Check every line below for the word "Arthur" and show those that hold it.

....

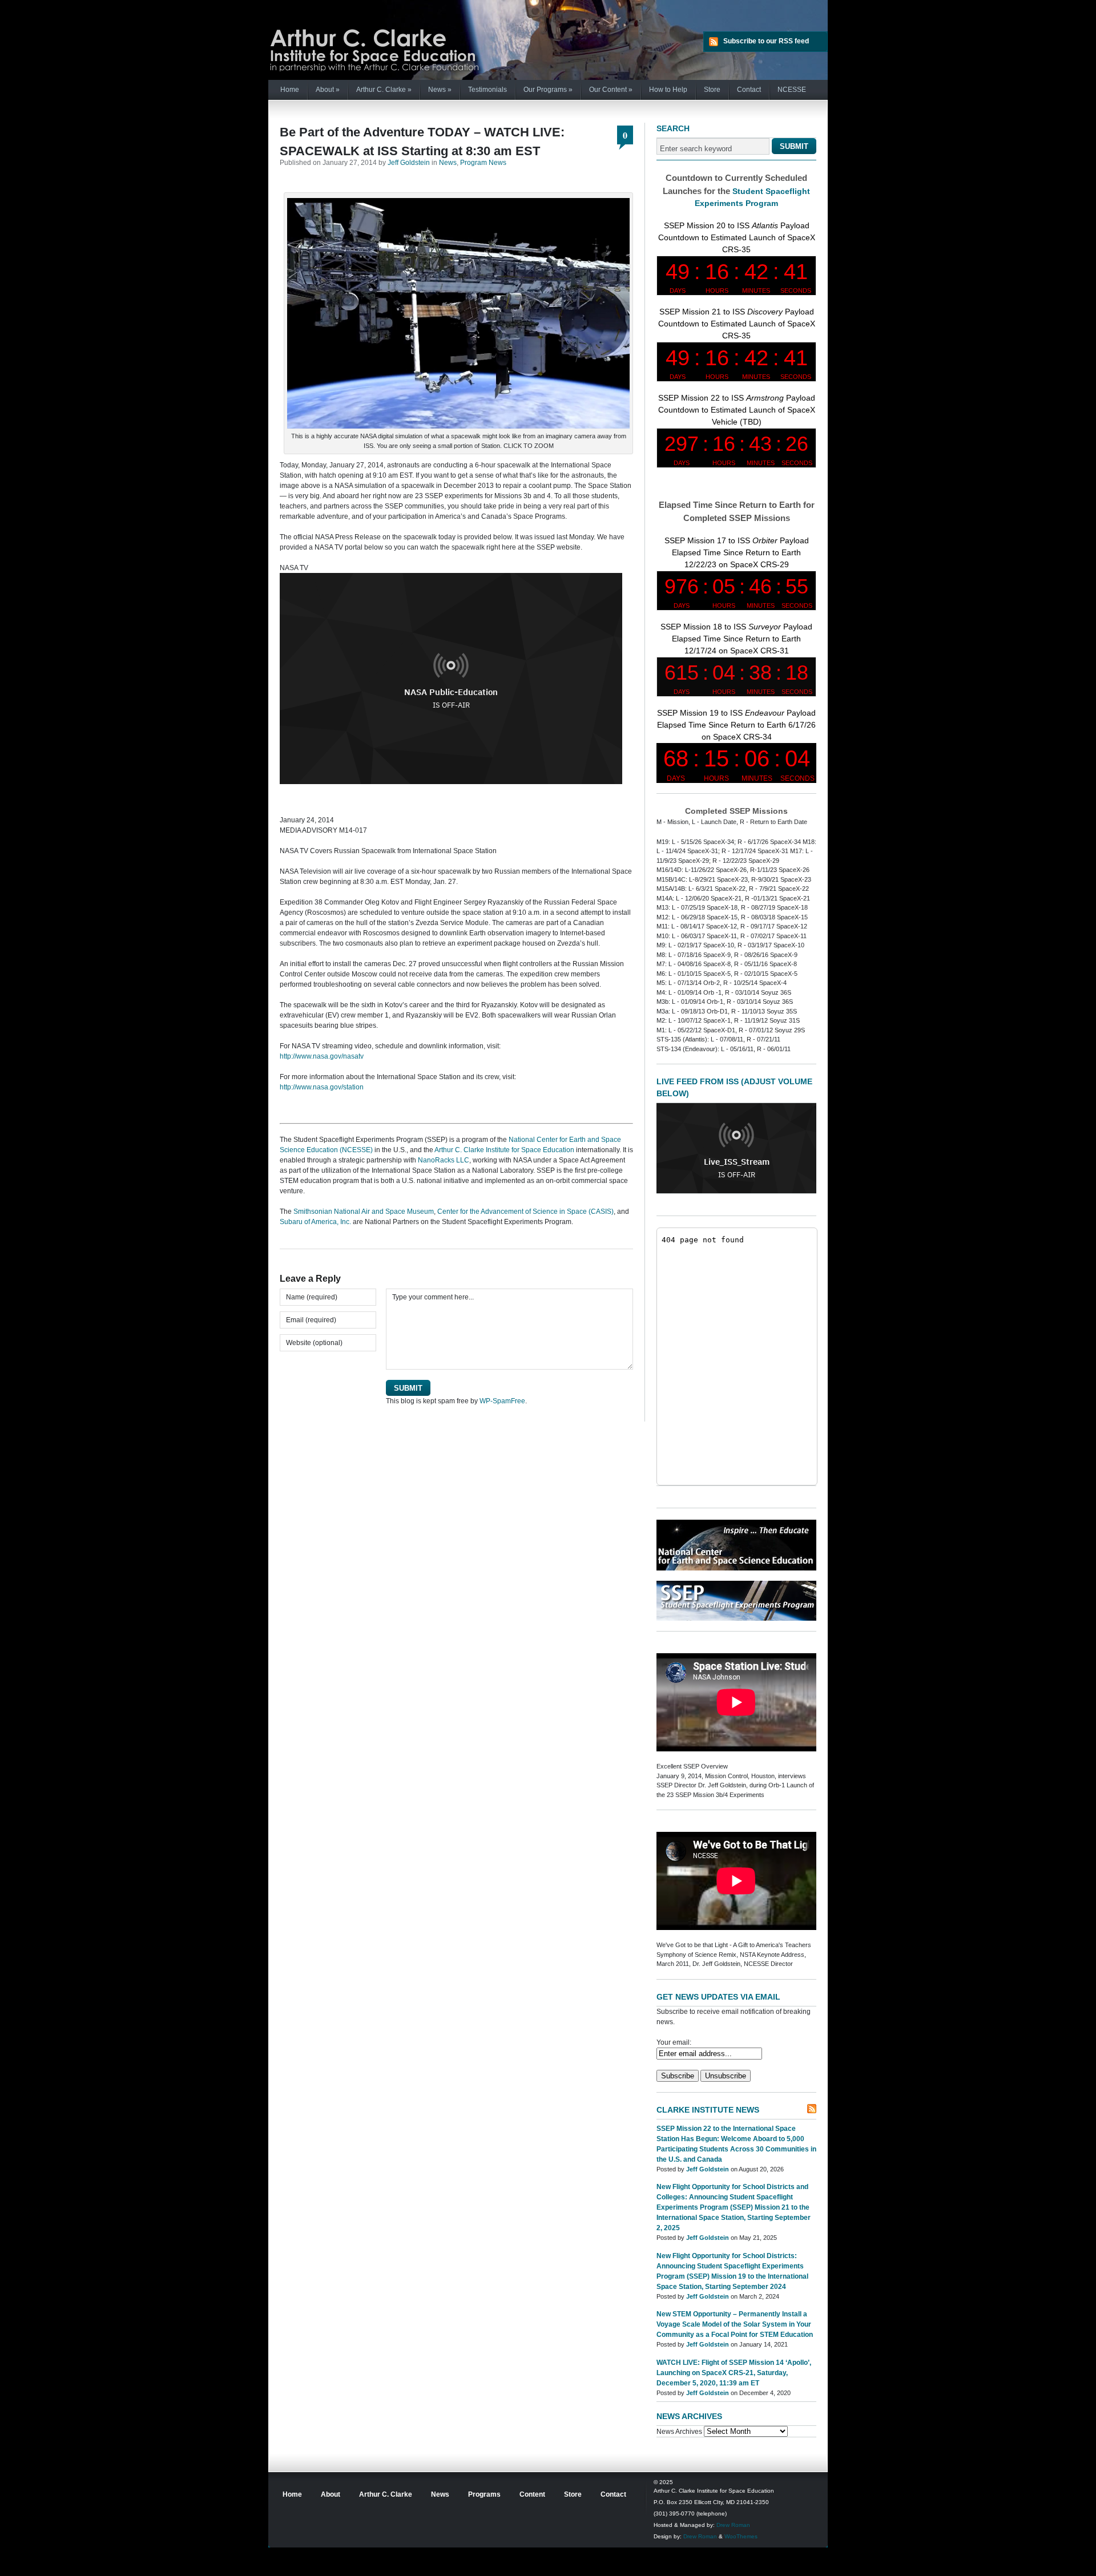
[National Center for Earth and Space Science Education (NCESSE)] (736, 1568)
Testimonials (487, 90)
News (440, 90)
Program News (483, 163)
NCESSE (791, 90)
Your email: (673, 2042)
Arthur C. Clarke (384, 90)
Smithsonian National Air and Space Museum (363, 1212)
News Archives (679, 2432)
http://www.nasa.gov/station (322, 1087)
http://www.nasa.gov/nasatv (322, 1056)
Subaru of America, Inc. (315, 1222)
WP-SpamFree (502, 1401)
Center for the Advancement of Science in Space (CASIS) (525, 1212)
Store (712, 90)
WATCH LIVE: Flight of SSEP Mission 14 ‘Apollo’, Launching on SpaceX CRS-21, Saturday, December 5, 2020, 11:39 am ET (733, 2373)
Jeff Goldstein (409, 163)
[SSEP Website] (736, 1618)
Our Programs (548, 90)
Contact (749, 90)
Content (532, 2494)
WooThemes (740, 2536)
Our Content (610, 90)
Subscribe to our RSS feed (766, 41)
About (328, 90)
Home (289, 90)
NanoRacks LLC (443, 1160)
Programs (484, 2494)
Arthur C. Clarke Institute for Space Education (504, 1150)
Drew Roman (733, 2525)
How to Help (668, 90)
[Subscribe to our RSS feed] (811, 2108)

....

• **RESPONSE TO THE TASK**:
Arthur C. Clarke (384, 90)
Arthur C. Clarke Institute for Space Education (504, 1150)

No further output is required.